- Task -
Scan the records below, and wherever a line has the word "size", pull it out.

- Supplied records -
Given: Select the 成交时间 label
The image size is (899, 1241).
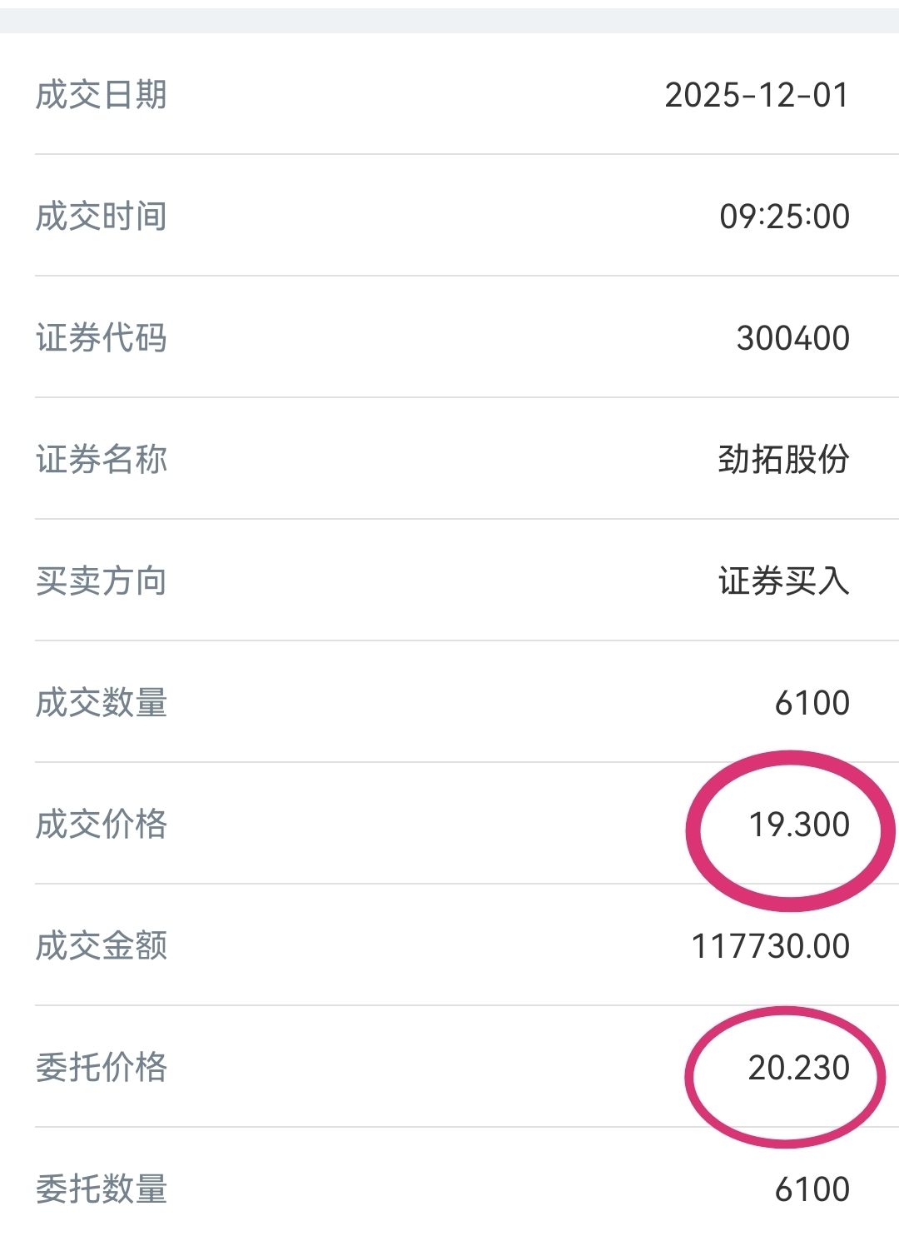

==

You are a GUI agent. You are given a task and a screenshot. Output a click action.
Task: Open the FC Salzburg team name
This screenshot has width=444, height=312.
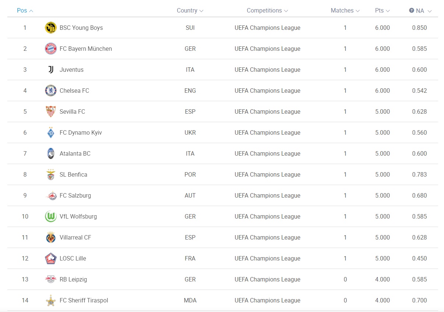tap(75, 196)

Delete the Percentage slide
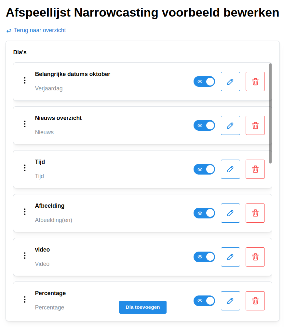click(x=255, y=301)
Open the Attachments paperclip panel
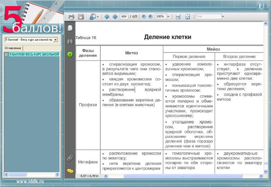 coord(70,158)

---

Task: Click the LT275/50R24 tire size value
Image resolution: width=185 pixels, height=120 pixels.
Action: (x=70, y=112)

- Response area -
The image size is (899, 1241).
Task: Click the LT275/50R24 tire size value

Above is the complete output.